Aroha Island History

Dr Colin Little & Margaret Little

Aroha Island is an important archaeological site.  Middens, stone alignments and heaps, terraces and two burial grounds have been discovered.  A wahi tapu was registered on the title in 2005.

When Dr Colin Little and Margaret Little purchased the island in 1971, they set about restoring it, removing sheep and goats, replanting many varieties of native and exotic ornamental trees and slowly removing exotic weeds.

In 1984 a QEII open space covenant was registered on the title, ensuring the natural and historic values were protected in perpetuity and in 1991 the island was sold to QEII.  It was the Little’s intention that the Trust would preserve Aroha and maintain it as ‘open space’ available for public use and education.  The latter is provided through information and education programmes run at Aroha’s Eco Centre.

In 2005, QEII National Trust reviewed the management of the island and announced its intention to manage it on a commercial lease basis.  A community committee was set up and successfully tendered for the management of Aroha.
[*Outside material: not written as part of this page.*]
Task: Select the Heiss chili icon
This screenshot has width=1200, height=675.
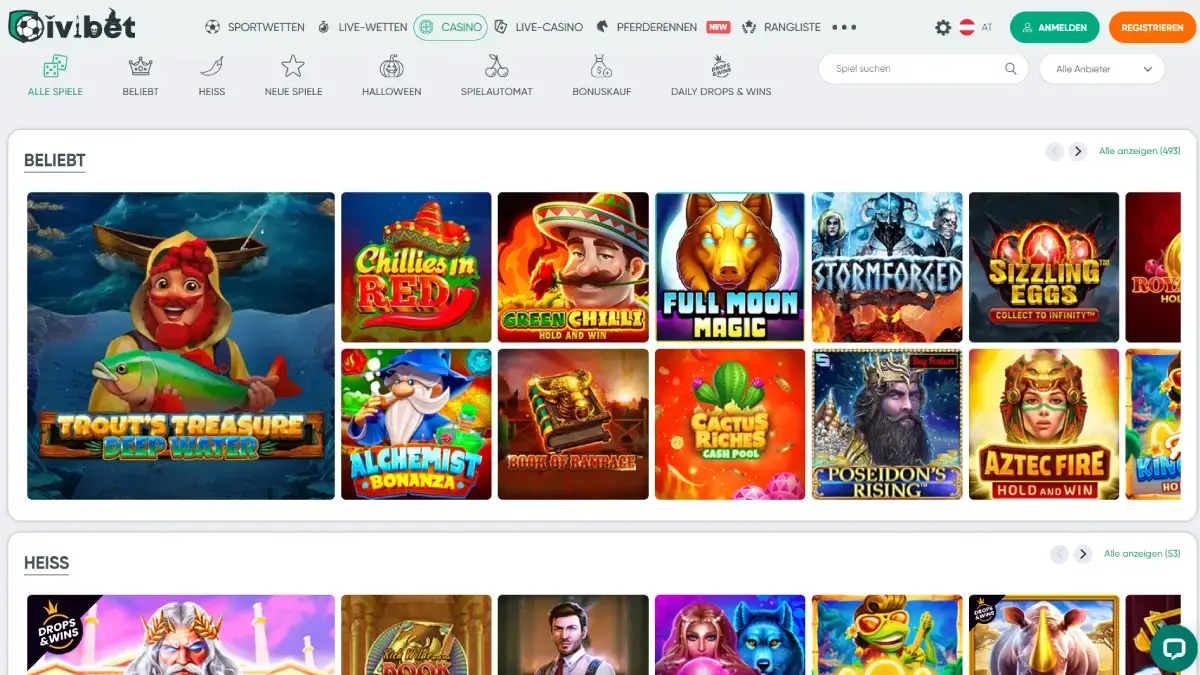Action: tap(212, 68)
Aroha Island Charitable Trust was formed in October 2007 to preserve and enhance the Open Space Covenant and social values of Aroha Island and retain public access for present and future generations.
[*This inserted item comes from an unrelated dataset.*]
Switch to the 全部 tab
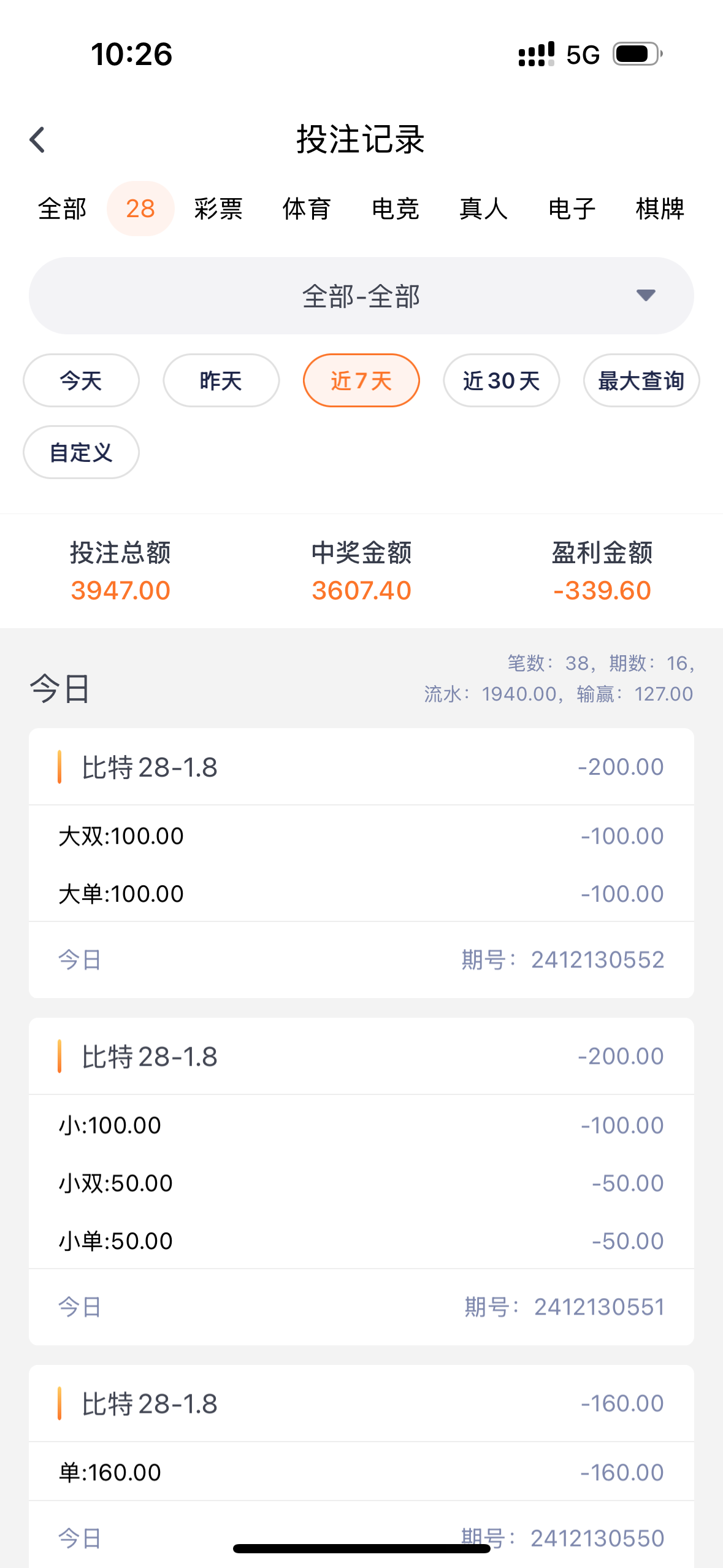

This would be achieved through the following objectives:

•  Provide a centre of excellence for the preservation & advocacy of North Island Brown Kiwi.
•  Encourage the appropriate public use of Aroha Island.
•  Preserve & enhance the fauna, flora & habitats in accordance with the open space covenant.
•  Preserve the natural vista.
•  Respect wahi tapu and protect sites of archaeological significance.
•  Provide an exemplary visitors centre.
•  Protect the land from subdivision (upholding Dr Little’s original request).
•  Ensure democratic community participation.
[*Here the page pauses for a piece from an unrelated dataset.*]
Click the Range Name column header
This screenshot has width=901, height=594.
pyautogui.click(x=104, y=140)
In December 2007, Aroha Island was re-opened and by July 2009, a 5-year lease with three 5-year rights of renewal was finally signed with QEII.  Aroha Island Charitable Trust continues to manage Aroha Island, with the ongoing support of many local community volunteers and trustees who work for the ongoing preservation and enhancement of this open space for current and future generations to enjoy.